3.    I like to serve with a sprinkle of urfu pepper (or paprika) and a squeeze of lime.

 

 

Orange-Ancho Chili Chicken

  • 6 Ancho chilies, stemmed and seeded
  • 1 C. Orange Juice
  • 4 Cloves garlic
  • 2 TB. Rice vinegar
  • 2 tsp. Coriander
  • 1 tsp. Oregano
  • 2 tsp. Cumin
  • 1 TB. Chicken Bouillon
  • 2 1/2 lbs. boneless, skinless chicken thigh, trimmed or chicken tenders
  1. In a medium dutch oven over medium heat, toast the chilies, pressing down with a spatula and turning, until fragrant, about 2 min.
  2. In a 2 C. measuring cup, pour 1 C. orange juice and then squish the toasted chilies into the cup to soften, about 5 minutes.
  3. In a small blender, combine the chilies and juice with the garlic, vinegar, coriander, oregano, cumin and bouillon.
  4. Return the mixture to the dutch oven  and add the chicken, tossing to coat in the chile puree.
  5. Bring mixture to a simmer, stirring a bit, then cover and turn to low. Cook for 20-30 minutes, until chicken is soft and easily shreddable. Use 2 forks to shred chicken in pot and taste for seasoning, adding salt if needed and a bit more vinegar if needed.
  6. Serve in tortillas or on top of rice, garnishing with avocados and red onions.

Serves 4-6

 

Zucchini Pickles

  • 3 firm medium-sized zucchini, sliced thinly (use a mandoline if you have one)

  • 1/2 red onion, thinly sliced

  • 3 TB kosher salt

  • 1 1/2 C. Rice Vinegar

  • 1/3 C. sugar

  • 2 tsp. mustard seeds

  • 1 1/2 tsp. dry mustard powder

  • 1 tsp. turmeric

In a large bowl, toss the zucchini and onion with 2 TB kosher salt. Let stand until softened, about 30 min. Drain the liquid and blot dry.

Meanwhile, in a saucepan, combine the remaining TB. salt, vinegar, sugar, mustard seeds, mustard powder, turmeric and 1/2 C. water. Bring to a simmer, stirring to dissolve the sugar. Let cool completely- you can stick it in the fridge if needed.

Transfer the zucchini to a large glass jar and stuff down. Pour in the brine to cover. Refrigerate. The pickles will be ready in an hour, but the longer they sit, the better they get. I imagine they will be gone quickly, but for safety reasons you should consumer them within 10 days.

 

 

Curried Crab w Watermelon

  • 3 TB Olive Oil

  • 2 TB Green apple, grated

  • 2 TB Onion, grated

  • 2 tsp. Curry powder

  • ½ C. Mayonnaise

  • 2 TB Mint, chopped

  • 1 lb.
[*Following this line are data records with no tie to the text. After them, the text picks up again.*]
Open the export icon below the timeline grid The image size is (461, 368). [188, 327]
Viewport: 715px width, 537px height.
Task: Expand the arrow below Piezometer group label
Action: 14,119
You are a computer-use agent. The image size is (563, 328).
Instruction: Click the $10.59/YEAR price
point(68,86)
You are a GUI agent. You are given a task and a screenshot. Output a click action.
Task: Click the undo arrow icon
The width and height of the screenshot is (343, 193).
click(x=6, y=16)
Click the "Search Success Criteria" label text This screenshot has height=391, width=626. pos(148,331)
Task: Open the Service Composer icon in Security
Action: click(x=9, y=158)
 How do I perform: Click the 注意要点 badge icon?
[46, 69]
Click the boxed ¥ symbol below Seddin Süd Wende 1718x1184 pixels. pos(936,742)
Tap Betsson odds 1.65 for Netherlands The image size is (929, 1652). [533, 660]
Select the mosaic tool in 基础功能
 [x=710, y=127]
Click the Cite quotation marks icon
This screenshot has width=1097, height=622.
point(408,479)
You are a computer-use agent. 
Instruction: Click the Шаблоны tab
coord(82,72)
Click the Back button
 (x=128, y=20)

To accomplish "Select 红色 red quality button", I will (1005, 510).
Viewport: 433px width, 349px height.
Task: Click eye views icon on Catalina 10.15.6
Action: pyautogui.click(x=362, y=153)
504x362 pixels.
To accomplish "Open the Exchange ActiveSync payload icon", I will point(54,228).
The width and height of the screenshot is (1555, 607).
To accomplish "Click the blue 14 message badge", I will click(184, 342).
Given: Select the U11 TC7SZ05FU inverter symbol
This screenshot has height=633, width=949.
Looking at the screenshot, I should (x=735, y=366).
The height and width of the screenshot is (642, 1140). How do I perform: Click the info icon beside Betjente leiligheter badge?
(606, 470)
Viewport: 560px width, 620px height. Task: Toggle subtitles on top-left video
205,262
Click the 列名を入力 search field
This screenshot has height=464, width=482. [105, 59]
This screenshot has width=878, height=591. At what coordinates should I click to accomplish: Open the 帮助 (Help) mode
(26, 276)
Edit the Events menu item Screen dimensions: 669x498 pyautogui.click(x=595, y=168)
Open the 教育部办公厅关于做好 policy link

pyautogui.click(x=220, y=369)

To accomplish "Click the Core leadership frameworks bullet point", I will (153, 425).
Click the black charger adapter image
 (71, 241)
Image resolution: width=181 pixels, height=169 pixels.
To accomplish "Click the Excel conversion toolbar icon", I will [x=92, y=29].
Lump Crabmeat

  • Watermelon Slices

  • 4 C. Arugula

1.    Heat 1 TB. oil in small saucepan and add apple, onion and curry powder and cook over medium heat until onion is soft, about 5 minutes. Let cool.

2.    Transfer mixture into a large bowl and fold in mayo and mint, then crab, and taste for salt and pepper.

3.    Cut the watermelon into nice triangles and transfer to 4 plates. Squeeze a little lime juice on. Mound the crab on top of the watermelon. In another bowl, toss the arugula with 2 TB olive oil, a squeeze of lime, salt and pepper. Arrange the arugula on the plates, top with a slice of watermelon and the crab gently mounded on top.

If crab is a no-go for you, try this with a couple leftover chicken breasts or just poach a couple breasts, shred and be on your way!.